§ **SUPPLIED RECORDS**

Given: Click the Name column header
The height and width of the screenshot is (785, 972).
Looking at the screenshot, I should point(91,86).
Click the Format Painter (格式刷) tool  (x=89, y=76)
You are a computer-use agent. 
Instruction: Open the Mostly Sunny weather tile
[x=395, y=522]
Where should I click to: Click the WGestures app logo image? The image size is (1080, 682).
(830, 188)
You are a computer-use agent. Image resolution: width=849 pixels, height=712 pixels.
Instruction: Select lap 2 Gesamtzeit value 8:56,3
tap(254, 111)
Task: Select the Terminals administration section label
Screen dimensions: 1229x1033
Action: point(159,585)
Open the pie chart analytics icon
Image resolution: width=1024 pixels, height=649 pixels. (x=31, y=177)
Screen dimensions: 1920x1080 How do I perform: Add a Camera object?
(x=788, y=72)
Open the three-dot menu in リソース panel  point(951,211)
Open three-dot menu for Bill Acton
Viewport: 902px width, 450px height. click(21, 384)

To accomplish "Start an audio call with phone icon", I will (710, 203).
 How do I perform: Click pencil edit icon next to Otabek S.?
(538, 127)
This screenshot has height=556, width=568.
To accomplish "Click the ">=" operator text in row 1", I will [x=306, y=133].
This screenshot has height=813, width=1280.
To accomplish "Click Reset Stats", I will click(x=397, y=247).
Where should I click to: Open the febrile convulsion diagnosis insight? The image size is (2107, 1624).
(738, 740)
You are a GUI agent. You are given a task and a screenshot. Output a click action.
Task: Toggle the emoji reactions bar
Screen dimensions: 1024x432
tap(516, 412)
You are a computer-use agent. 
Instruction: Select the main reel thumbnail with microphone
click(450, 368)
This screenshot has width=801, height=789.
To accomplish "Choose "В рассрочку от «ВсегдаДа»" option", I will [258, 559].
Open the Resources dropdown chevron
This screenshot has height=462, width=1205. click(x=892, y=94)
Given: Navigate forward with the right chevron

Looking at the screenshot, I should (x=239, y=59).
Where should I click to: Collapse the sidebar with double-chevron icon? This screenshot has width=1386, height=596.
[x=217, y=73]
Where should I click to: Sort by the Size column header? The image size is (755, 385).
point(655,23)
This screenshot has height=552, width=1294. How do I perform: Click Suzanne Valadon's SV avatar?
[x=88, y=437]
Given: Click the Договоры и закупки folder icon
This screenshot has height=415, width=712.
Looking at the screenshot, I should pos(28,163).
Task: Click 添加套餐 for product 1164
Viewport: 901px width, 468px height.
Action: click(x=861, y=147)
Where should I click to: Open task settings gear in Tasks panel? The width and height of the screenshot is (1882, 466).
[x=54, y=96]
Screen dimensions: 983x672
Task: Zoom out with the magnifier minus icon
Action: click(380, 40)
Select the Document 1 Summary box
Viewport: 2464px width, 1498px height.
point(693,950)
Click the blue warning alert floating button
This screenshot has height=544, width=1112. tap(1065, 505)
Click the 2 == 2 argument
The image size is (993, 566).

§ **TASK GOAL**
Copy the lines above word for word, from the first one through the line that contains "tap(254, 111)", including that line.

§ **ANSWER IN FULL**
Given: Click the Name column header
The height and width of the screenshot is (785, 972).
Looking at the screenshot, I should point(91,86).
Click the Format Painter (格式刷) tool  (x=89, y=76)
You are a computer-use agent. 
Instruction: Open the Mostly Sunny weather tile
[x=395, y=522]
Where should I click to: Click the WGestures app logo image? The image size is (1080, 682).
(830, 188)
You are a computer-use agent. Image resolution: width=849 pixels, height=712 pixels.
Instruction: Select lap 2 Gesamtzeit value 8:56,3
tap(254, 111)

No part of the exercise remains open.